Have you ever taken a personality test as part of a hiring process and found your mind wandering? Where did it go? Did you wonder how to best answer the questions to secure the job? Or did you ponder why puppies are just so damn cute? Or why the Flock of Seagulls hairstyle never took off?
In this study, researchers interviewed test takers to learn what they were thinking while taking a personality test. I was excited about this, because in industrial psychology we tend to fixate on how well personality tests succeed in identifying rockstar candidates, but we should also think about how candidates react when completing them. Here are a few of the findings:
- Some test-takers had a difficult time answering the questions, as no context was provided. For example, if they had to rate how likely they are to “start a conversation with a stranger” (with no other context), they felt as though their answer would differ if asked in a work setting versus their personal life. I can see this one.

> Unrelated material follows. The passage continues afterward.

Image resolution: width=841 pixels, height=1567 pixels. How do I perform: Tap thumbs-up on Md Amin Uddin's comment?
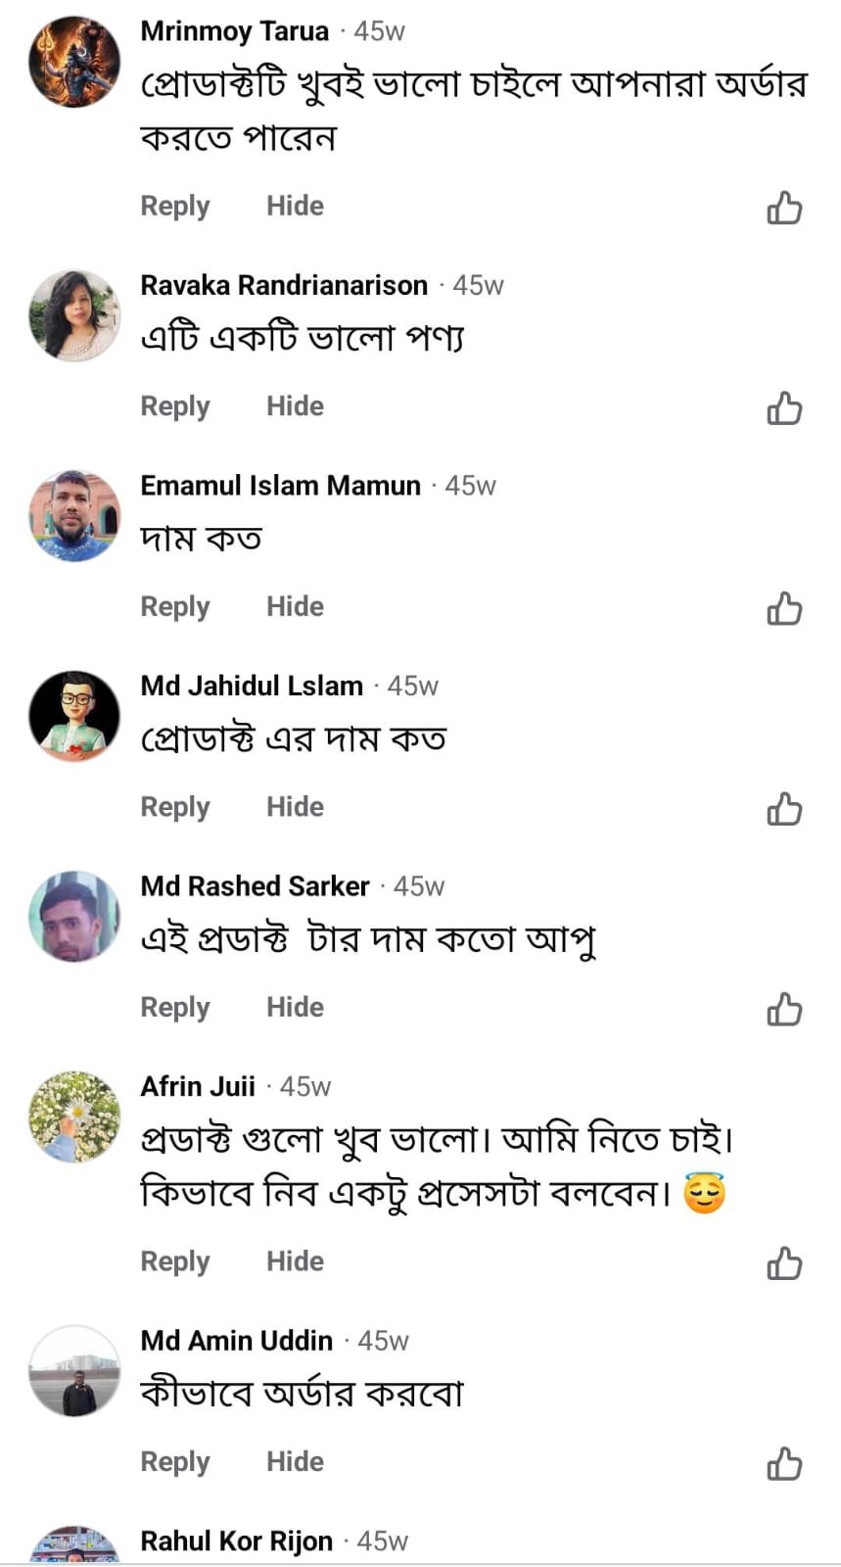point(784,1464)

- A few didn’t feel as though they knew themselves well enough to answer the questions. This one really threw me; I don’t know about you, but I’m not sure I would want to hire someone who lacks enough self-awareness to answer questions on a basic personality test.

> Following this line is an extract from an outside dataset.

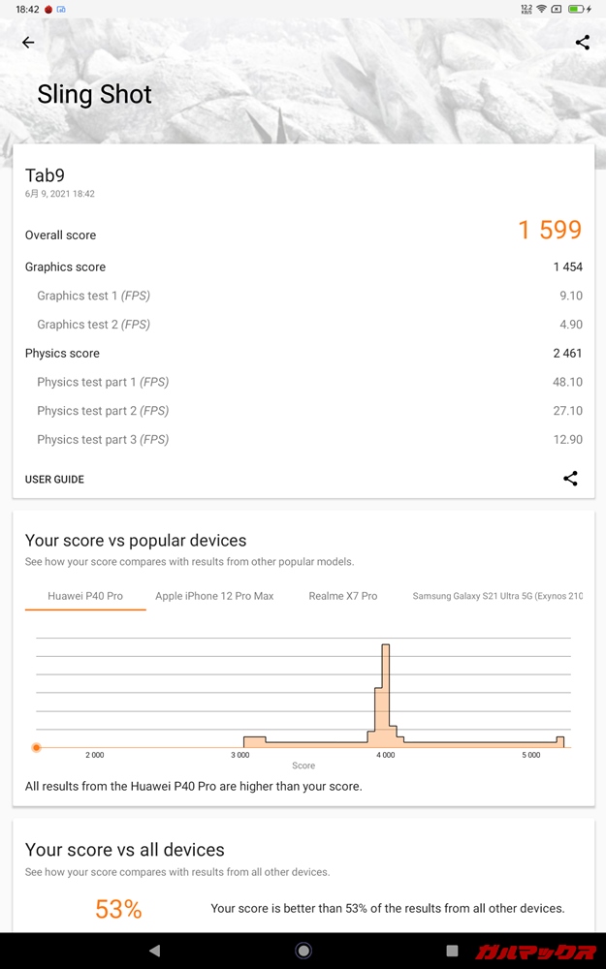
Task: Select the Samsung Galaxy S21 Ultra 5G tab
Action: (x=497, y=596)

- A number of individuals answered the questions in a way to make them look more favorable, to help secure the job in question. Others tried to answer as honestly as possible, thinking the test would catch them and figure out their devious plan. I see both reactions here; some assessment tests can, in fact, detect if someone is trying to cast themselves in a more favorable light; other tests do not. This is one of the great mysteries when taking an assessment test…Will the stats police uncover my lies?

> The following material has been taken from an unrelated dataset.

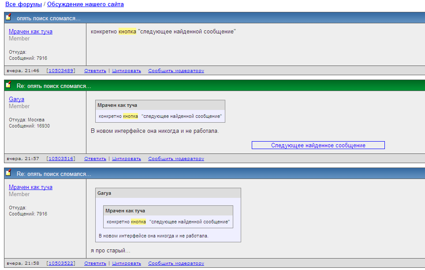Report Garya's post via 'Сообщить модератору'
The width and height of the screenshot is (425, 270).
pos(176,159)
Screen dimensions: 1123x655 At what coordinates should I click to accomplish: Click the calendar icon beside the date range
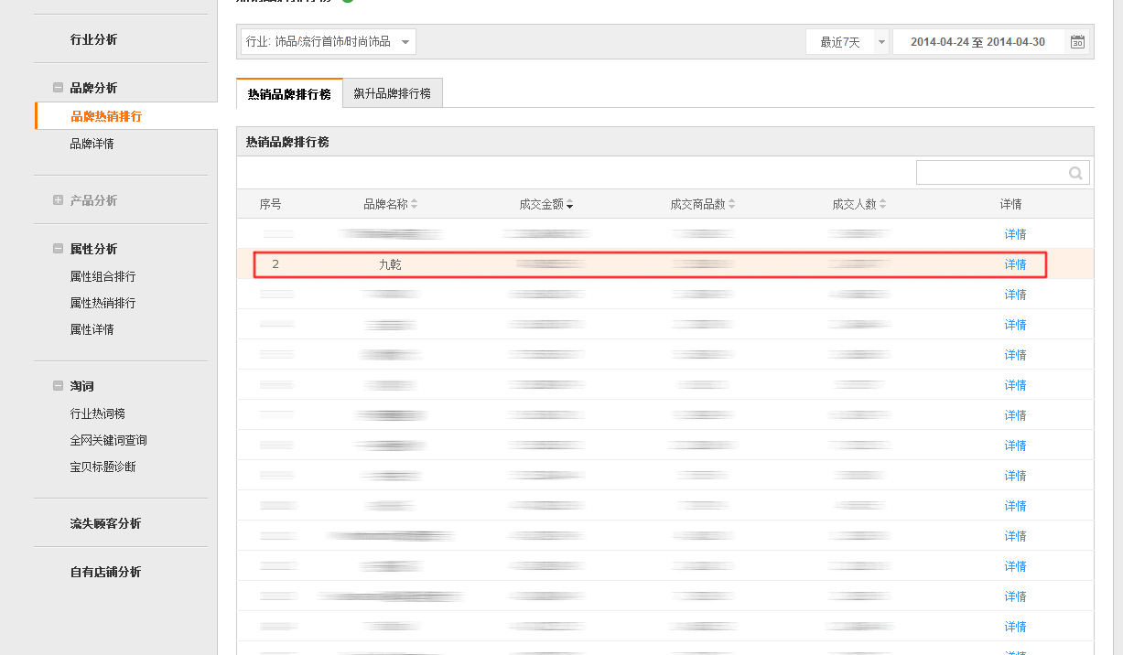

- Many test-takers tried to figure out how their answers would be analyzed and interpreted. We all have this natural curiosity, but voodoo-magician test publishers keep this secret close. (Cueing “something D-O-O economics…”)
- Most individuals noticed questions that seemed to be similar and/or repeating, but assumed this was a way to detect how consistently they answered the questions. This is true; it helps test creators measure the consistency of your answers, see if you are paying attention whatsoever, or reveal if you are just having your cat select the answers for you (we all know how much cats love to sprawl out on keyboards).
So the moral of the story is: our reactions to personality tests are as different as our personalities themselves, which might mean that I am the only person out there that wants the Flock of Seagulls hairstyle to make a comeback.